Fa che veda il bene negli altri

ed il negativo che è in me.

 

Signore insegnami:

ad avere parole di carità, di perdono, di comprensione,

e non parole di calunnia e di condanna.

 

Signore aiutami:

ad usare la mia voce per annunciare la tua lode,

e portare conforto a chi soffre,

e non per denigrare o mentire.

 

Signore accoglimi:

nella tua misericordia, perché sono solo

un servo inutile che non sa amarti.

 

Signore, nel tuo Amore vivo,

e nel tuo Amore spero di morire.

 

 

 

Fin dalla nascita della storia dell'uomo, ogni essere umano, e credo anche noi tutti, oggi più che mai, ci siamo chiesti cosa fosse davvero la Fede, che cose spingesse gli esseri umani a credere in una Divinità Superiore, in quell'entità Suprema che si assume al nome di Dio.

Da quegli stessi tempi remoti, tutte le persone, o quasi, hanno legittimamente cercato di dare risposta a questa domanda, ovvero a che cosa fosse la Fede, e su questo punto è doveroso fare una distinzione tra quella che, a livello di ogni singola persona, è la parte squisitamente spirituale e quella meramente umana.

Assumendo l'aspetto spirituale, credo si possa definire la Fede come un dono di Dio, il più alto riconoscimento che il Sommo Creatore abbia voluto offrire ad ognuno dei suoi figli.

Dobbiamo però riconoscere che, dal punto di vista umano, di fronte ad una siffatta domanda, di così assoluto livello e spessore interiore, ognuno è stato ed è legittimato a dare una sua personale definizione, e sebbene parte di tali definizioni siano state proferite da autorevolissime persone, non possiamo però negare che anche tali affermazioni siano comunque state frutto di una sostanziale interpretazione di natura umana, e non anche Divina.

Personalmente, tra le tante cose che ho sempre affermato, ribadisco che le cose più difficili da vivere nella vita, siano le cose semplici.

Ne consegue che, anch'io, per tanti anni, mi sia chiesto cosa fosse realmente la Fede, osservando nuovamente che tale domanda si assumeva dal punto di vista squisitamente umano e non anche spirituale, atteso che, di fronte a quest'ultimo, sono convinto assertore del fatto che la Fede sia un Divino dono primordiale, che poi, ovviamente, e di riflesso, spetta a noi, ed a noi soltanto, sapere validare, esaltare ed edificare attraverso un nostro cammino interiore e la nostra vita quotidiana.
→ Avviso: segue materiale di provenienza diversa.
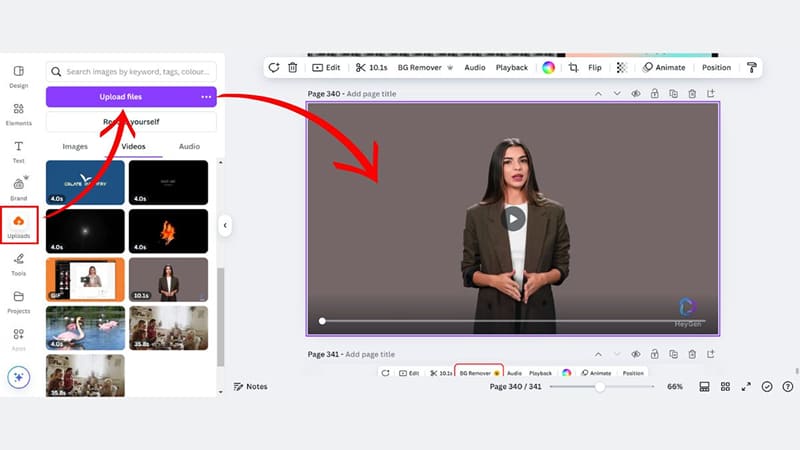The height and width of the screenshot is (450, 800).
Task: Switch to the Images tab
Action: click(75, 146)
Dopo tanti anni di riflessione e meditazione su questa domanda, quanto mai legittima secondo la nostra natura umana, ho trovato una risposta, segnatamente semplice in termini dialettici, ma quanto mai complessa in ragione del suo significato intrinseco e del tempo che ho impiegato a partorirla.

Personalmente, Credo fermamente in Dio, nell'unicità dell'Anima, e quindi nella Fede, proprio perché nessuno me lo ha mai imposto, ed anzi proprio perché sono sempre stato lasciato libero di vivere la mia Fede, la mia Spiritualità, la mia Emotività, il mio essere, senza condizionamenti di sorta.

Premesso questo, voglio affermare con forza che, dal mio modesto punto di vista, la Fede, proprio per la sua natura squisitamente Divina prima, ed umana poi, debba essere vissuta in forma "attiva", e non anche, come purtroppo spesso accade, in forma meramente "passiva".

Credo di poter affermare che avere Fede significhi proprio interrogarsi, porsi quesiti, avere una buona dose di "critica costruttiva", essendo questi elementi che non possono che spingerci alla riflessione, alla meditazione, alla contemplazione, donandoci, come unico risultato, la crescita stessa dello Spirito.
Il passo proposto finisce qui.